Your answer should consist of the lines in the following data that contain "more".

Saved entries
===============

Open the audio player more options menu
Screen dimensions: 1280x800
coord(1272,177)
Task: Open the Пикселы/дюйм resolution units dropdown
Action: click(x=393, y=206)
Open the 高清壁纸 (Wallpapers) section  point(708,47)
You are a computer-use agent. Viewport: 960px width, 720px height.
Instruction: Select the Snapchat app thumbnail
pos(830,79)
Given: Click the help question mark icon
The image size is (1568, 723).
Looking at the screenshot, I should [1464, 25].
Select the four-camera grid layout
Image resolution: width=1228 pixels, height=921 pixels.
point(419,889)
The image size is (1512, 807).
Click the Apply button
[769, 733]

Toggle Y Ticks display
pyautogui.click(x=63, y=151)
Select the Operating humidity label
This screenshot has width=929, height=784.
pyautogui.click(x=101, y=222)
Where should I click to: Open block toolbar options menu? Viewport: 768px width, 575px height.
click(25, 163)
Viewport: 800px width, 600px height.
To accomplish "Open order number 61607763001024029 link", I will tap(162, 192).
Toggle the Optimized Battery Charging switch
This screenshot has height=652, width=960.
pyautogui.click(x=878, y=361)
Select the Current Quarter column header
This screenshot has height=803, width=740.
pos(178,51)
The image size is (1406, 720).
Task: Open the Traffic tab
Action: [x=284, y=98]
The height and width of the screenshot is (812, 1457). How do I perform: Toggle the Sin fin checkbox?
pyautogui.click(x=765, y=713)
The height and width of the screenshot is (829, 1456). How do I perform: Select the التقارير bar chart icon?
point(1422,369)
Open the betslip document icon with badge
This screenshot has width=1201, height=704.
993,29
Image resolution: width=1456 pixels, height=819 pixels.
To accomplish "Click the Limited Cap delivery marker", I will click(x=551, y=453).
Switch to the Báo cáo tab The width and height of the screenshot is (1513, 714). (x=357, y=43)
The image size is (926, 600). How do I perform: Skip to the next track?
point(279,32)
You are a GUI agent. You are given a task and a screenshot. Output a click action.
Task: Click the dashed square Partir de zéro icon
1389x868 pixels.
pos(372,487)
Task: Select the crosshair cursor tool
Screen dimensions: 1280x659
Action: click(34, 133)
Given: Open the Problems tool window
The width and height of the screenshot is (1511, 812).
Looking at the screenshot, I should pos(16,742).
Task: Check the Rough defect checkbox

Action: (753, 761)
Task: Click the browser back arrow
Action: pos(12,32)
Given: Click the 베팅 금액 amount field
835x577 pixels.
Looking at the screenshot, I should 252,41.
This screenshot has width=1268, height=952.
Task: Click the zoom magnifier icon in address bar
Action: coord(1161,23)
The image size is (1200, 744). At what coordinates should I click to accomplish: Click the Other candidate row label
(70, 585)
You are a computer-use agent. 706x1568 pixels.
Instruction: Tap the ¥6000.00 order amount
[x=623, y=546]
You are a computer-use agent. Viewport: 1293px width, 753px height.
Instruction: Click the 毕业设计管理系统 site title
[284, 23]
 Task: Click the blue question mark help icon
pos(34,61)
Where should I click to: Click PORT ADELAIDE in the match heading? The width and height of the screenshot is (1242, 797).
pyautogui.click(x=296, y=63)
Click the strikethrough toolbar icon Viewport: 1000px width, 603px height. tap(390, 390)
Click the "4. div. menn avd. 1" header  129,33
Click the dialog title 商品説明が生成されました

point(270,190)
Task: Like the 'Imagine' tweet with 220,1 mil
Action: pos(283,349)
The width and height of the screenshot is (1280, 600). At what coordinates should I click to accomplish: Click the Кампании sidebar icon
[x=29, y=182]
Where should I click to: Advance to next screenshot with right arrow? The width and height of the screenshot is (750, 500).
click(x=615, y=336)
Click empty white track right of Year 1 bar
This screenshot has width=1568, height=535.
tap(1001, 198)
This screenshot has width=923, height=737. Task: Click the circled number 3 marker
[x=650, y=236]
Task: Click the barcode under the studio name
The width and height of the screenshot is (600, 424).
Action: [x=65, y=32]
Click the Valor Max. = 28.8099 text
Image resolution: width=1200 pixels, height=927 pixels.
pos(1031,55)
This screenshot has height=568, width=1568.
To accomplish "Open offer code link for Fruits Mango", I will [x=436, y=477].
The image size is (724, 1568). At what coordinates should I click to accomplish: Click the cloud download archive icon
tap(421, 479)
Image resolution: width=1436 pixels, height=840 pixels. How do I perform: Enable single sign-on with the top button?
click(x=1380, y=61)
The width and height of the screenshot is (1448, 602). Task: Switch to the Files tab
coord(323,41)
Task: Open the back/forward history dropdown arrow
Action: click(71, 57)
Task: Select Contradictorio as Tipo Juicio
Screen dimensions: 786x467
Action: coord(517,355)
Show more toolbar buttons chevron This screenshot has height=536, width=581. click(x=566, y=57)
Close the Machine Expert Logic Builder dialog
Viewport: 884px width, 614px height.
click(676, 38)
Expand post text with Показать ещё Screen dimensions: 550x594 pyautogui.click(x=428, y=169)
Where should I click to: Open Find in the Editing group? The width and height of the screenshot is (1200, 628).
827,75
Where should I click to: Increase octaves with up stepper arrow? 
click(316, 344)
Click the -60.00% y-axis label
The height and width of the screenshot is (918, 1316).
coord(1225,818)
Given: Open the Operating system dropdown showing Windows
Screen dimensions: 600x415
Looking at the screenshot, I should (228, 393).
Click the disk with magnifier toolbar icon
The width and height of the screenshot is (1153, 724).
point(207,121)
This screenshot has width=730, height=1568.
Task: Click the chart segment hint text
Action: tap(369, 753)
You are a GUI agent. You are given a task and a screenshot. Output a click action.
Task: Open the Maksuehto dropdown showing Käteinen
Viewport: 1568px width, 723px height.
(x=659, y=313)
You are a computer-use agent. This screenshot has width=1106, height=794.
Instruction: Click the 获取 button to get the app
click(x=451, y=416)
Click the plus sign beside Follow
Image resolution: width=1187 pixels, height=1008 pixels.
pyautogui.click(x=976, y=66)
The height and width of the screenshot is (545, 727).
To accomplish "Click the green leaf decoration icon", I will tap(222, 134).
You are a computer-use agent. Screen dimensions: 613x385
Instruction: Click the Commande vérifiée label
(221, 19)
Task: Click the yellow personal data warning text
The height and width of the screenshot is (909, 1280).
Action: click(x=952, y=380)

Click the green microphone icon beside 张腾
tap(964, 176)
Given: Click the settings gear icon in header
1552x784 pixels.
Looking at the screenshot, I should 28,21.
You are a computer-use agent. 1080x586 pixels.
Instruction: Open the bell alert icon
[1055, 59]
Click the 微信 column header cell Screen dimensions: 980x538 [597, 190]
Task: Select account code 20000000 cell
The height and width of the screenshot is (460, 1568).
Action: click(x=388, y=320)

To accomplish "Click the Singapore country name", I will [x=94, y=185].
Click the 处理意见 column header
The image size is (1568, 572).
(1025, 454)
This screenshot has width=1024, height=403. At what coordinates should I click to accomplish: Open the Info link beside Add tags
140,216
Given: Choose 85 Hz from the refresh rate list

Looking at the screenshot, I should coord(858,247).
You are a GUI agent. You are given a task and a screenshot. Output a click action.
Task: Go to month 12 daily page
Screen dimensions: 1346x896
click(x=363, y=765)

===============

▸ **Solution below**:
Open the audio player more options menu
Show more toolbar buttons chevron This screenshot has height=536, width=581. click(x=566, y=57)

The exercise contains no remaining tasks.